1. Long SS. Pertussis. In: Behrman RE, Kliegman RM, Arvin AM, Nelson WE (eds). Nelson Textbook of Pediatrics, 15th ed. 1996, Philadelphia: W.B. Saunders Company, CD-ROM version.

2. Cherry JD. Pertussis in adults. Ann Intern Med 1998;128:64.

3. Diphtheria, tetanus, and pertussis: recommendations for vaccine use and other preventive measures. Recommendations of the Immunization Practices Advisory committee (ACIP). MMWR Recomm Rep 1991;Aug8;40(RR-10):1-28.

4. Centers for Disease Control and Prevention. Pertussis Vaccination: Use of acellular pertussis vaccines among infants and young children. Recommendation of the Advisory Committee on Immunization Practices (ACIP). MMWR Recomm Rep 1997;Mar28;46(RR-7):1-25.

5. Recommended childhood immunization schedule--United States, 2000. Morb Mortal Wkly Rep 2000;Jan21;49(2):35-8,47.

6. Aoyama T, Murase Y, Kato M, et al.

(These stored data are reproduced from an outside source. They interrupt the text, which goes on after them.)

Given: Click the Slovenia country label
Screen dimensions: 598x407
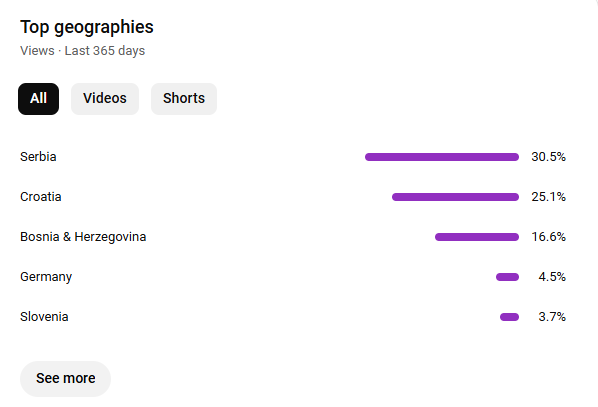Looking at the screenshot, I should pos(44,317).
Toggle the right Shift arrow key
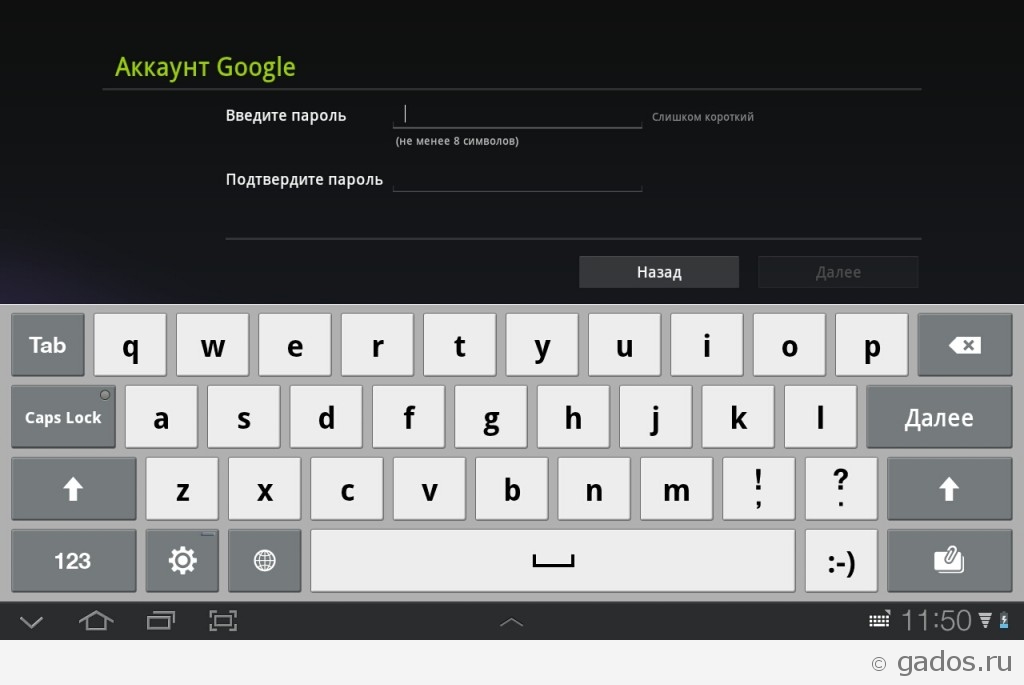The image size is (1024, 685). (x=949, y=488)
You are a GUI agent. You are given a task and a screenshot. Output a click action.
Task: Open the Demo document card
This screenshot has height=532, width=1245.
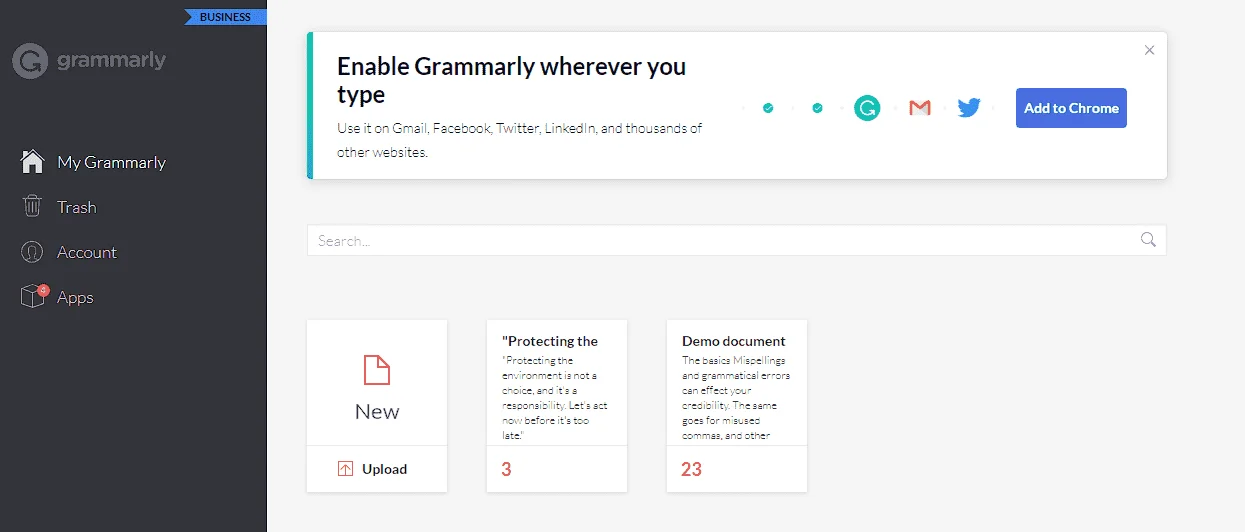pyautogui.click(x=737, y=406)
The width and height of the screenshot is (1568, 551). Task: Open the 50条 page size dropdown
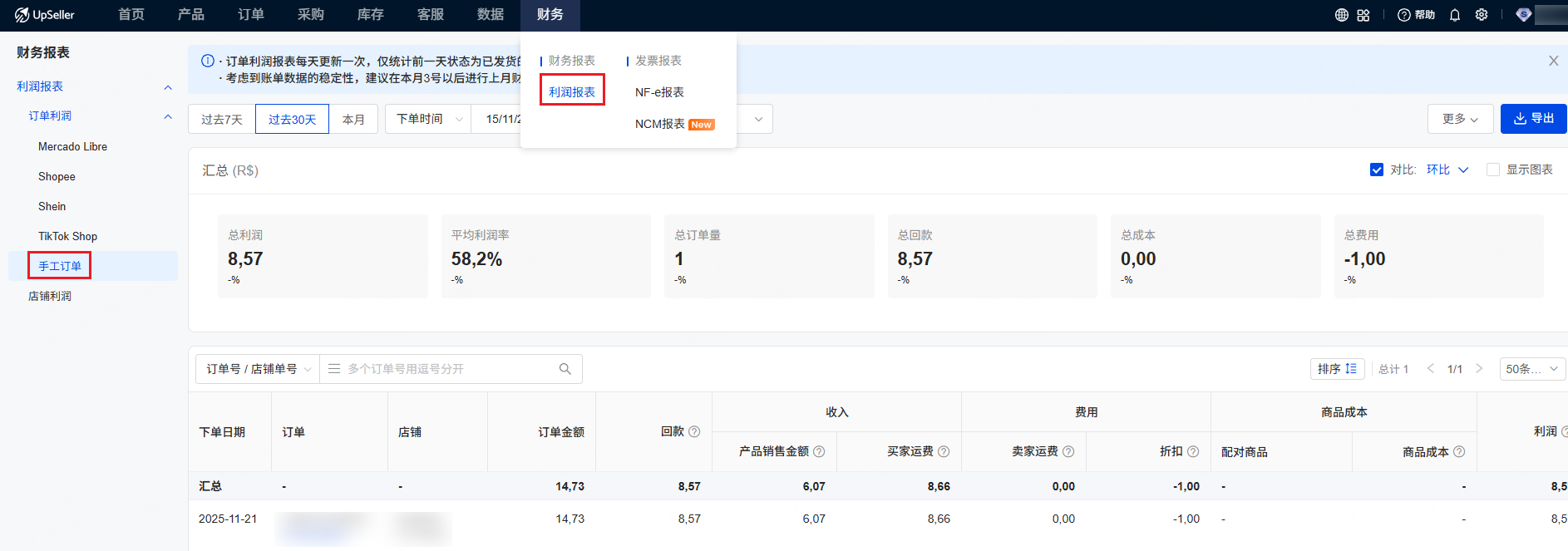(1532, 369)
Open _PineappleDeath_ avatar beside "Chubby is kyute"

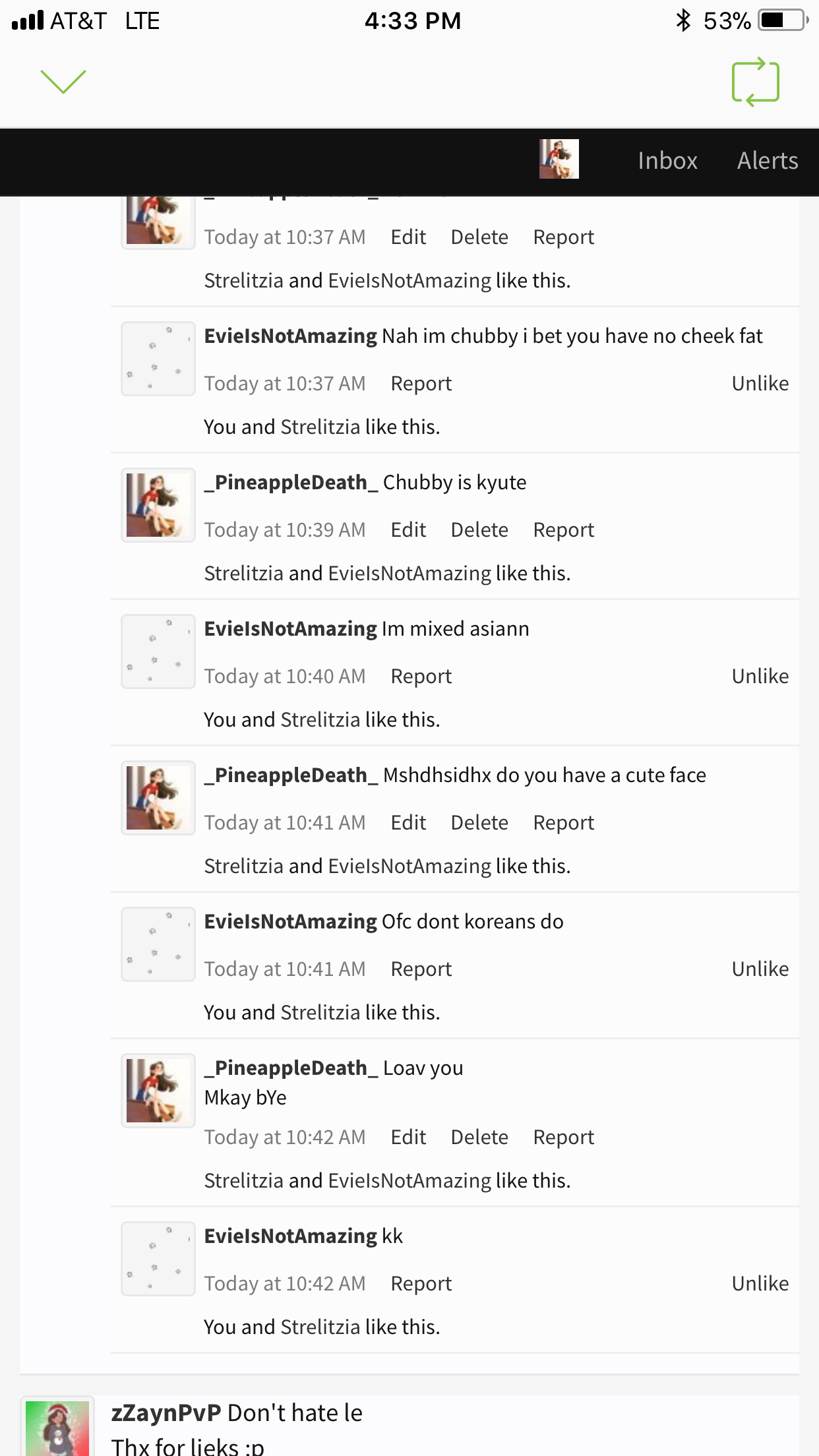tap(158, 505)
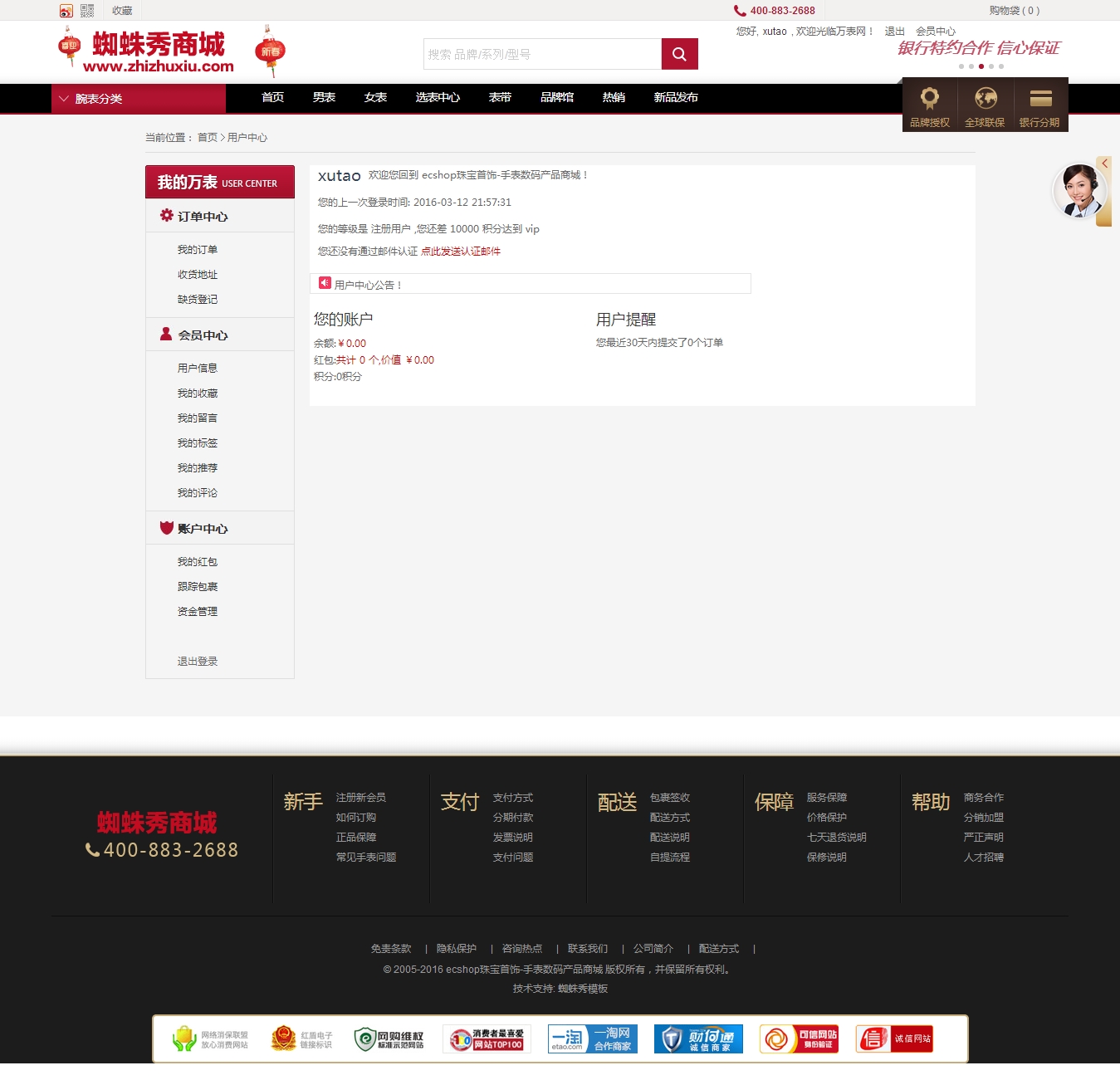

Efficacy and immunogenicity of acellular pertussis vaccine by manufacturer and patient age. Am J Dis Child 1989;134:655.

Answers to questions

1.a. A false negative can occur in those who have received amoxicillin.

2. None of the choices are correct. Choices a and e are the closest to being correct, but technically, these answers are incorrect. Mycoplasma pneumonia might show up as a pneumonia on a CXR, but this would be non-specific for mycoplasma. Additionally, some mycoplasma infections may not cause a pneumonia. Foreign body aspiration might show up on a CXR, but these often require special views such as an expiratory view or a lateral decubitus view. Foreign body aspiration is frequently occult.

3. a-2, b-1, c-3, d-4

4.d. Suctioning of nose, oropharynx, or trachea always precipitates coughing, occasionally causes bronchospasm or apnea, and should be done prn only.

5. Increased intrathoracic and intra-abdominal pressure during coughing can result in conjunctival hemorrhages, petechiae on the upper body, epistaxis, hemorrhage in the central nervous system and retina, pneumothorax and subcutaneous emphysema, and umbilical and inguinal hernias. A child protective services report is not necessarily indicated since pertussis could cause this. Other clinical or psychosocial findings inconsistent with pertussis may lead one to report this to child protective services.